Ein Buch ist ein Buch, oder?

Der junge Herr Friedrich war, was man gemeinhin einen angenehmen und bemühten Kollegen nannte. Er lachte über die Witze seiner Vorgesetzten, brachte Kuchen mit und war stets tadellos gekleidet. Es war also nur eine Frage der Zeit, bis Herr Fromm aus der Buchhaltung auf ihn aufmerksam wurde. Herr Fromm, ein Mann, dessen Gesichtsfalten von ernster Frömmigkeit gezeichnet waren, sah in Friedrichs jugendlicher Unbekümmertheit eine Seele, die es zu gewinnen galt. „Herr Friedrich“, sprach er ihn eines Tages am Kaffeeautomaten an, seine Stimme ein verschwörerisches Flüstern. „Wir veranstalten einen kleinen, gemütlichen Hauskreis.
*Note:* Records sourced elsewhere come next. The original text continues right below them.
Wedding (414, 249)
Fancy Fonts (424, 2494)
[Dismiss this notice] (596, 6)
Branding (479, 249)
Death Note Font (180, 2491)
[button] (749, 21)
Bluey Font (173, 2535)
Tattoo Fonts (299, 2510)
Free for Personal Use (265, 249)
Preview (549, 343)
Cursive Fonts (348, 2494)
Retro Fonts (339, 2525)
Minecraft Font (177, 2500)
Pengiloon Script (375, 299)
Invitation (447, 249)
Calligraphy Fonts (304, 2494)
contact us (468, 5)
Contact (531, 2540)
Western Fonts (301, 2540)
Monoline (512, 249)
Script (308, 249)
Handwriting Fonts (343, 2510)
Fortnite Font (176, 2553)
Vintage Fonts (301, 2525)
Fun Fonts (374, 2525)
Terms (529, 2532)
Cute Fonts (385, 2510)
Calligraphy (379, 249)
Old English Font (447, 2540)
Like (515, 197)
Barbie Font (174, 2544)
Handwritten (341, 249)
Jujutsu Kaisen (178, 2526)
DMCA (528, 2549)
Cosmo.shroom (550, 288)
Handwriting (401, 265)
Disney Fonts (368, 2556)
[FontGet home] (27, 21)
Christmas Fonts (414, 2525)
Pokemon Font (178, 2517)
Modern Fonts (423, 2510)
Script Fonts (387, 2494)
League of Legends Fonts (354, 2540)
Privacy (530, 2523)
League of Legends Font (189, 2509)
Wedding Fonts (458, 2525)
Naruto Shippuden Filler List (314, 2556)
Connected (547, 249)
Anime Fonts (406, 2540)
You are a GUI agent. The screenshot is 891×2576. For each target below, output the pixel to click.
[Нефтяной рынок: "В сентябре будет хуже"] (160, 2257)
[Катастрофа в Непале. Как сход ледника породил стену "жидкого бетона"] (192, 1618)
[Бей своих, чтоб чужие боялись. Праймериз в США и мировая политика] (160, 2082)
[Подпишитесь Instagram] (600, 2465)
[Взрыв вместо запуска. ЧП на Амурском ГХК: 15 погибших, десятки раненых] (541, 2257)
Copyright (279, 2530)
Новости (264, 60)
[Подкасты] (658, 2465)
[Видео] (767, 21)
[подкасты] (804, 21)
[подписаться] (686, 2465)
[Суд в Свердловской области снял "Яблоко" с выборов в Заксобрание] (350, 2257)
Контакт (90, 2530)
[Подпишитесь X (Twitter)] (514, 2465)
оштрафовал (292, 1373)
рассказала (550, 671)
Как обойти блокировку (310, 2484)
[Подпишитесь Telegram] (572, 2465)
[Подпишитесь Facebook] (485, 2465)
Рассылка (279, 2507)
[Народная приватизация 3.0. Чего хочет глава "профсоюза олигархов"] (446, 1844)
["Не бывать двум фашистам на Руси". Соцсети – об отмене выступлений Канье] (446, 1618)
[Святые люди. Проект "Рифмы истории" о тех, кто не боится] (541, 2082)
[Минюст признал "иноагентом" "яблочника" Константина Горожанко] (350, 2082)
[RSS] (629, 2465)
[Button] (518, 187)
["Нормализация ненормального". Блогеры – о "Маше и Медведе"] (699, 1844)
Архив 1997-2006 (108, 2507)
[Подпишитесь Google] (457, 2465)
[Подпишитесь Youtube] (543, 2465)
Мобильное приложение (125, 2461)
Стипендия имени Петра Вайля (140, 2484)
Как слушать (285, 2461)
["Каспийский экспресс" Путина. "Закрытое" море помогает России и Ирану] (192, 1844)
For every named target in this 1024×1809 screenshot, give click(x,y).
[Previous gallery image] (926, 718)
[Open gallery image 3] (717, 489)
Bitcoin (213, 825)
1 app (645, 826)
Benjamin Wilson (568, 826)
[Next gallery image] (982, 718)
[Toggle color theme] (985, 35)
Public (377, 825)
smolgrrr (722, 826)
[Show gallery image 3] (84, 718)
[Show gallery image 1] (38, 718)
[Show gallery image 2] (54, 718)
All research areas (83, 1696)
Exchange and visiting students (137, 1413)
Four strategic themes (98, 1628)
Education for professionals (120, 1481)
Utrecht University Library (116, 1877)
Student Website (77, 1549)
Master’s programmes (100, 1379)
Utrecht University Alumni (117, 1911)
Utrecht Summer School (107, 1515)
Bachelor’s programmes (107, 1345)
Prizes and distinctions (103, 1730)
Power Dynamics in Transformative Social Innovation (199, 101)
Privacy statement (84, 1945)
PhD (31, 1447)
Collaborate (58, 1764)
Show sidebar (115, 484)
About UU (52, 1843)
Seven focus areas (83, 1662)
Bibellesung, Gebet, ein wenig Gemeinschaft. Es wäre uns eine außerordentliche Freude, Sie begrüßen zu dürfen.“ Herr Friedrich, der einer Einladung so schlecht widerstehen konnte wie einem kostenlosen Kugelschreiber, sagte hocherfreut zu. Er hielt es für eine heilige Pflicht, sich vorzubereiten. Ein Hauskreis über die Bibel ohne Bibel? Undenkbar. Also machte er sich am Freitagnachmittag auf den Weg in die örtliche Buchhandlung, um das Buch der Bücher zu erwerben. Im Trubel des Feierabendgeschäfts griff er zielsicher nach einem prachtvollen, in Leder gebundenen Exemplar mit goldener Schrift. Er überflog den Titel, den er für eine besonders kunstvolle Ausgabe hielt, bezahlte und machte sich zufrieden auf den Heimweg. Er bemerkte seinen verhängnisvollen Fehler nicht.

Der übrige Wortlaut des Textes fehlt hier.